**TASK STATEMENT:** Print only the lines running from the line with "Given: Open the HD quality dropdown" to the final line below, both included, exactly as written and without the pictures.

** GIVEN RECORDS follows **

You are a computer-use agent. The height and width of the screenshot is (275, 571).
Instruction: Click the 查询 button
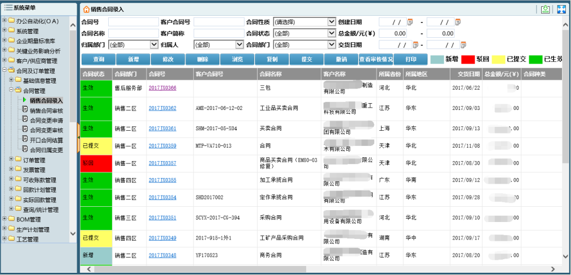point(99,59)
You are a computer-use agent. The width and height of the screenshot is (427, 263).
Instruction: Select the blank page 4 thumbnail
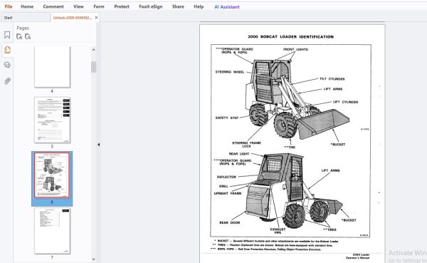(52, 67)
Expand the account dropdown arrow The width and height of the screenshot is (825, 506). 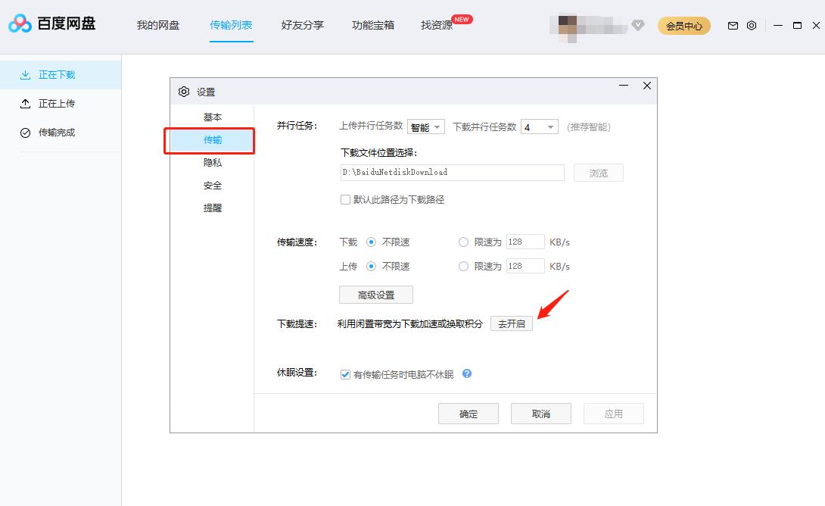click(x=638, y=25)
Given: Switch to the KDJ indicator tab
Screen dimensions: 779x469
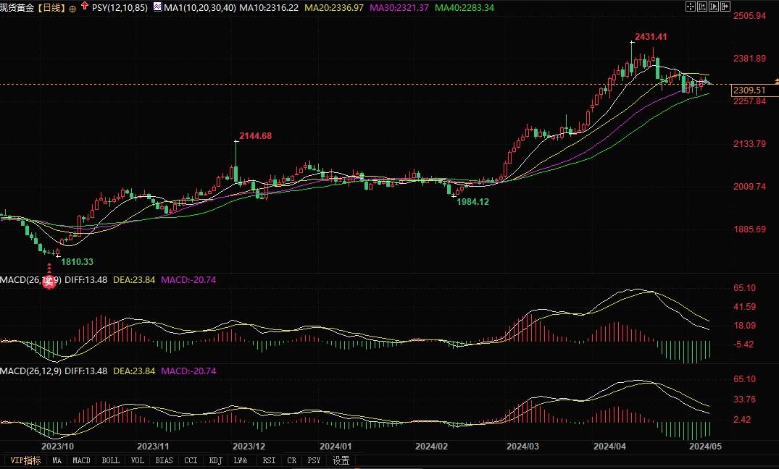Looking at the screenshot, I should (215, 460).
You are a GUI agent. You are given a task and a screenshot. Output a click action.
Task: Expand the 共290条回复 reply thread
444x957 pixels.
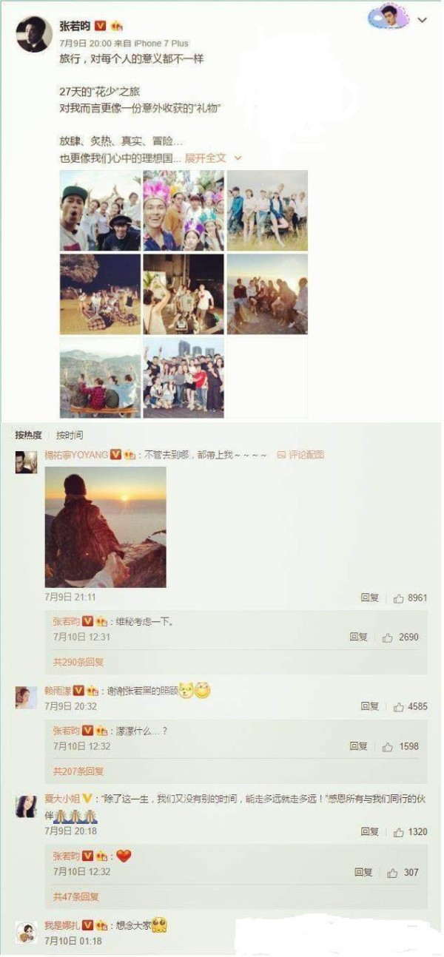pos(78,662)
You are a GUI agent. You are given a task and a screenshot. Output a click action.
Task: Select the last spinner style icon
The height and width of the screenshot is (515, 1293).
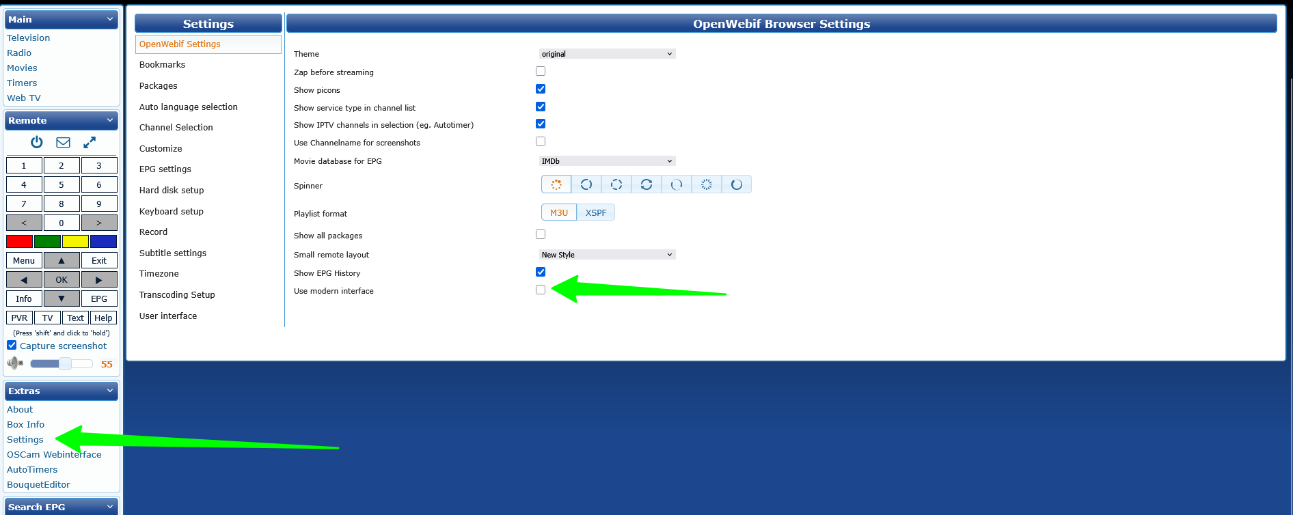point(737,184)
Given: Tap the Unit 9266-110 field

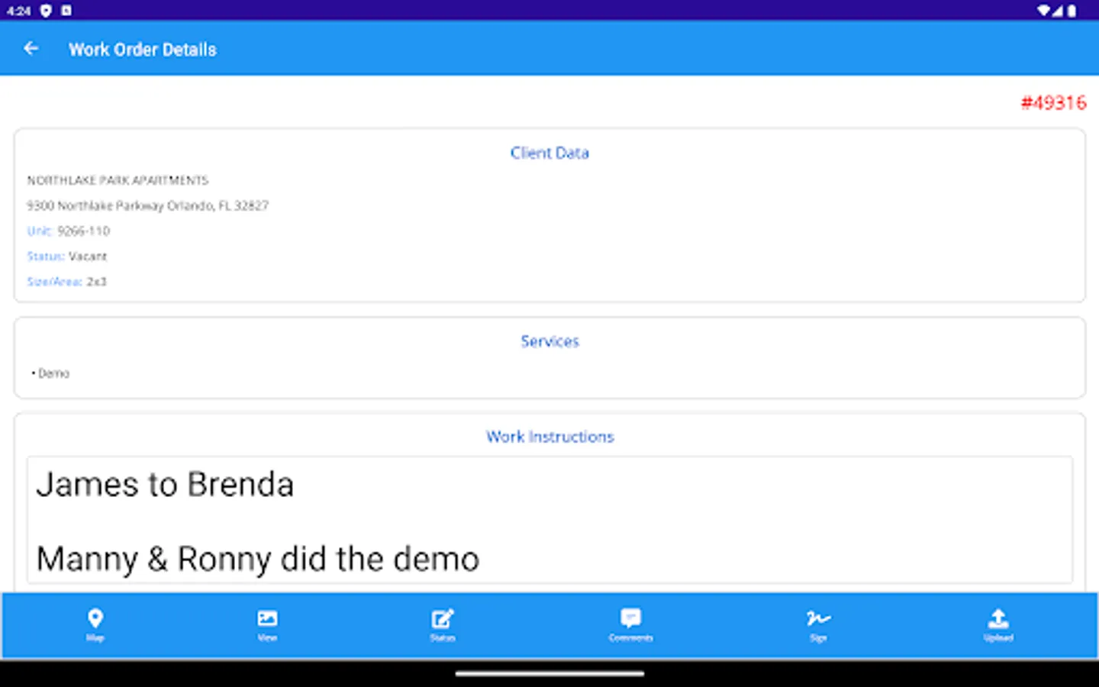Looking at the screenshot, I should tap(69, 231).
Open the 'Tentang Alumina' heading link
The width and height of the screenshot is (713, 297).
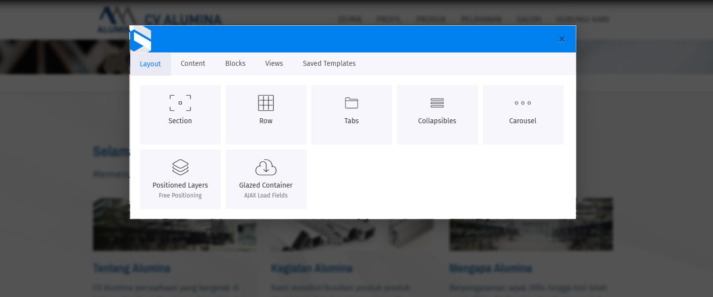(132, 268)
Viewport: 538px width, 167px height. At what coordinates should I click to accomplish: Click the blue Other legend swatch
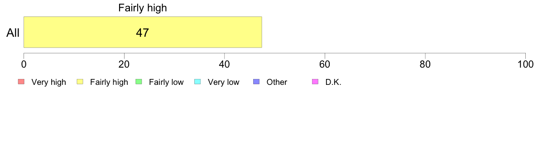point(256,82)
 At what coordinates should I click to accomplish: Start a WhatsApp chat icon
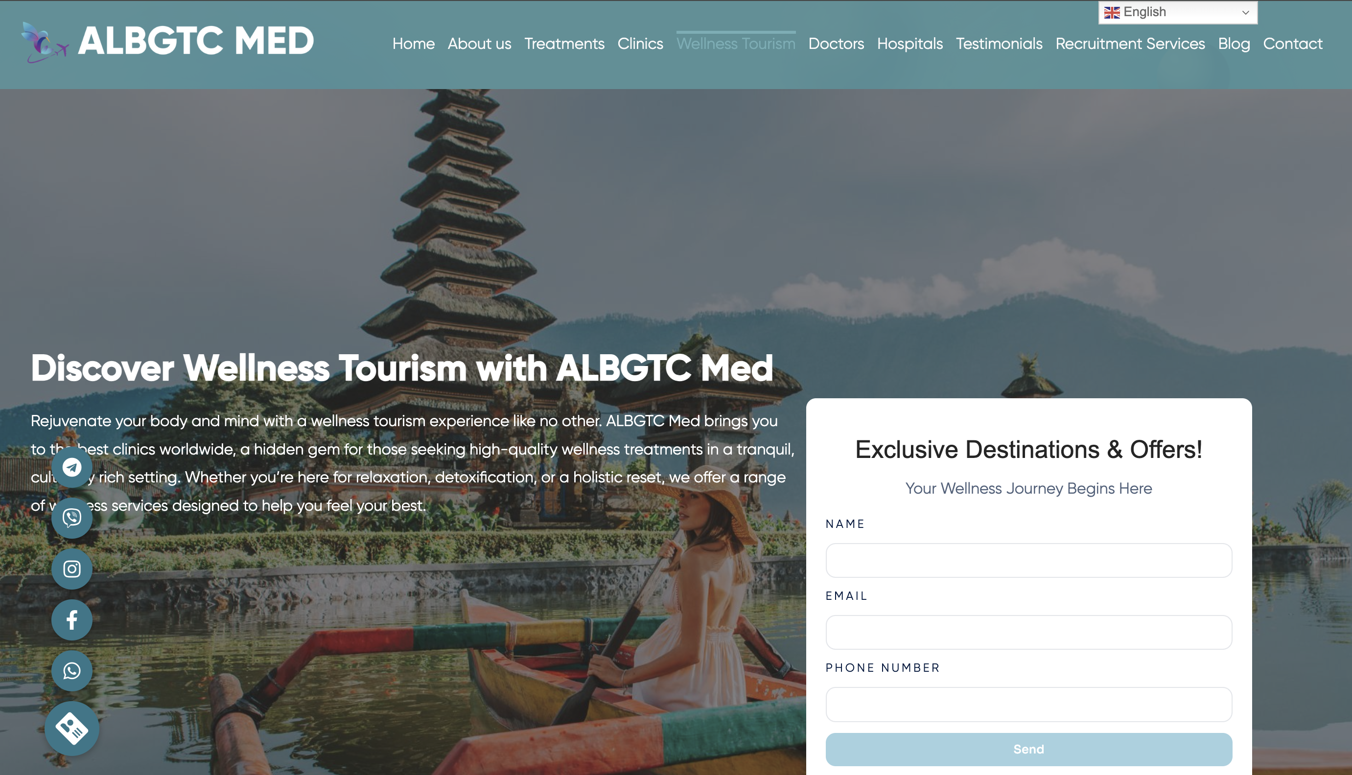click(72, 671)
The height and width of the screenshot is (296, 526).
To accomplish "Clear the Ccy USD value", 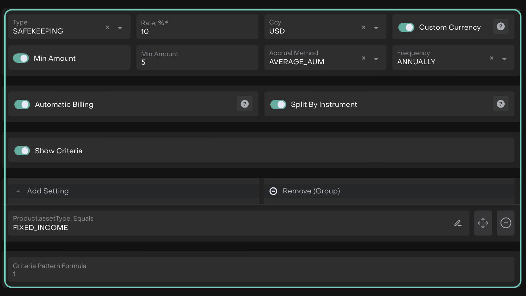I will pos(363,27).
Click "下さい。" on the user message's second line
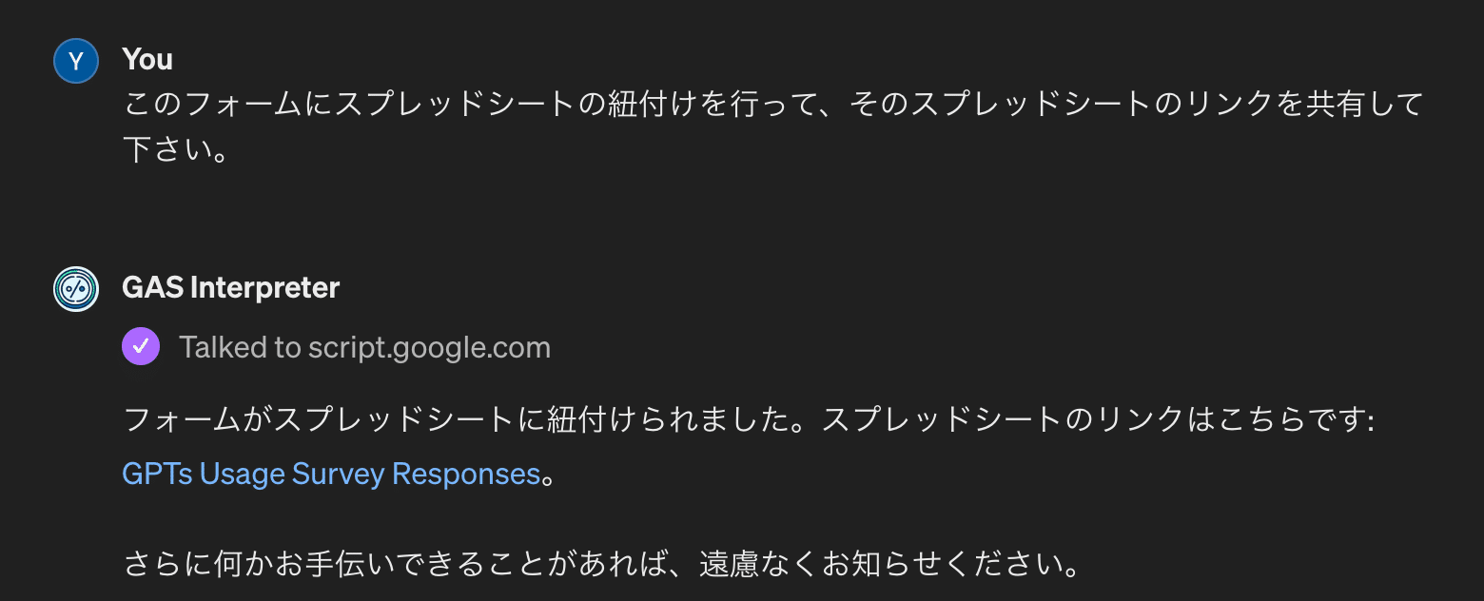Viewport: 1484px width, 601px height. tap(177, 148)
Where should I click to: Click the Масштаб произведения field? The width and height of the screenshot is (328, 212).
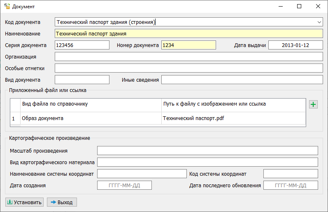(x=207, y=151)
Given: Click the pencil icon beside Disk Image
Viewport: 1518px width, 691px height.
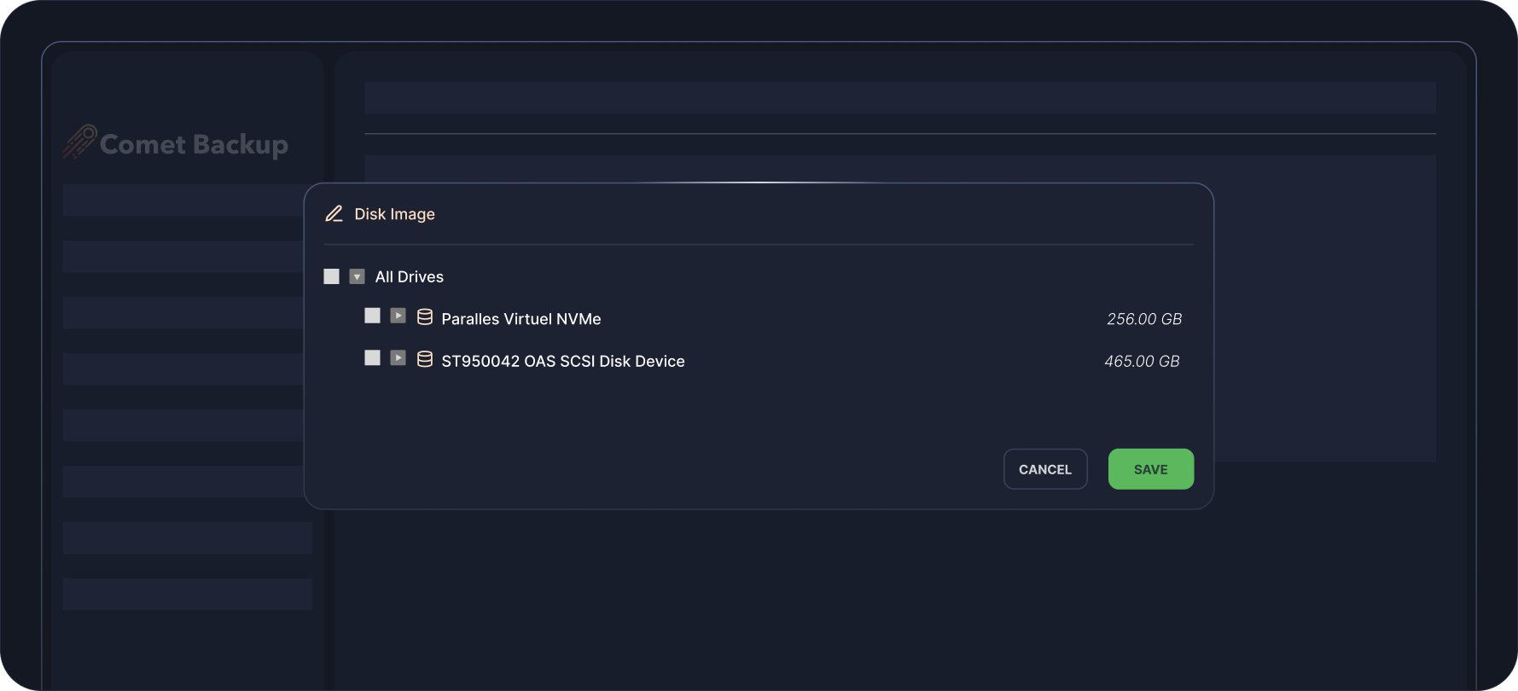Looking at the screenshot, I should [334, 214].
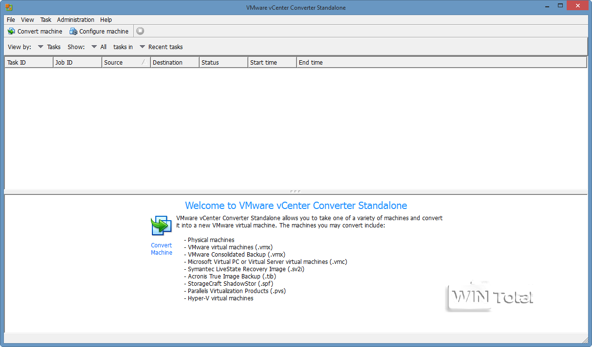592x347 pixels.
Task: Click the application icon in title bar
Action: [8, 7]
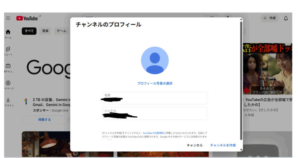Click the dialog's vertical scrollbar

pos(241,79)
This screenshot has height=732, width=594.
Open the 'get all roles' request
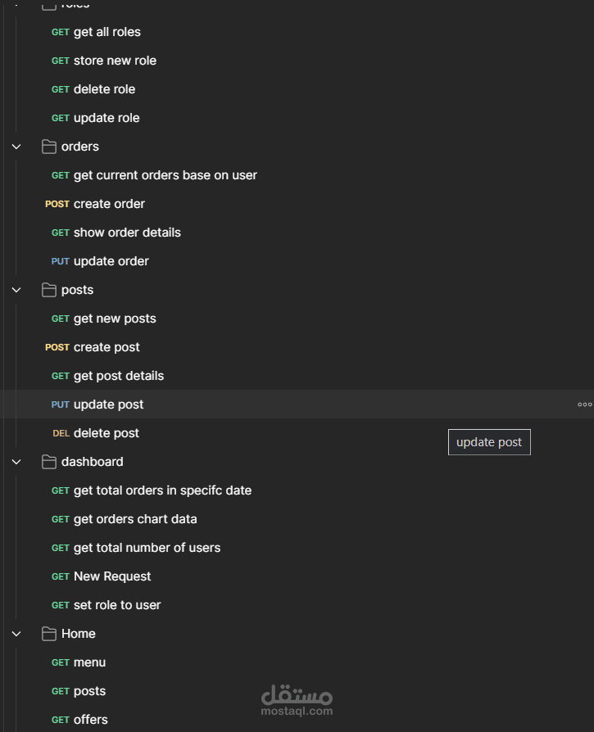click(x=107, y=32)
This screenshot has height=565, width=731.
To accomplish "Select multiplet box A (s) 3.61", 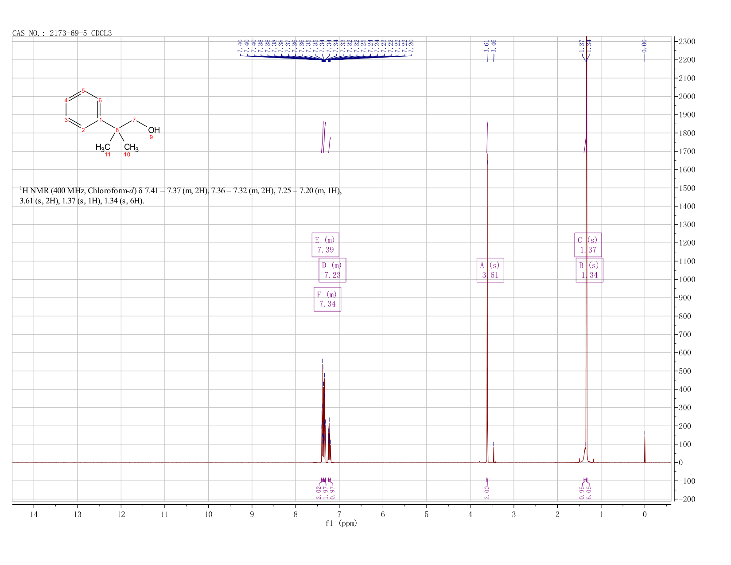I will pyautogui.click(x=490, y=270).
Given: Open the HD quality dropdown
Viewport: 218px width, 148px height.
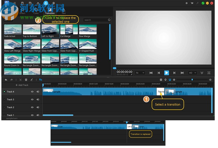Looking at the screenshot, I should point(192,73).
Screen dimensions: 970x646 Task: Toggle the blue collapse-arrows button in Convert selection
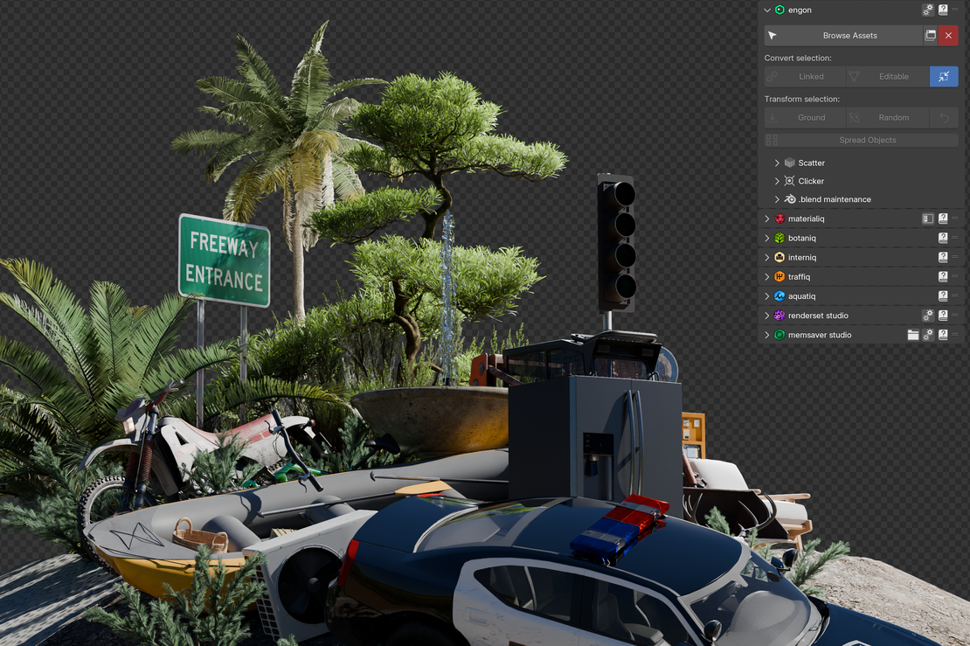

** End of GIVEN RECORDS **

**RESULT:**
Given: Open the HD quality dropdown
Viewport: 218px width, 148px height.
Looking at the screenshot, I should point(192,73).
Screen dimensions: 970x646 Task: Toggle the blue collapse-arrows button in Convert selection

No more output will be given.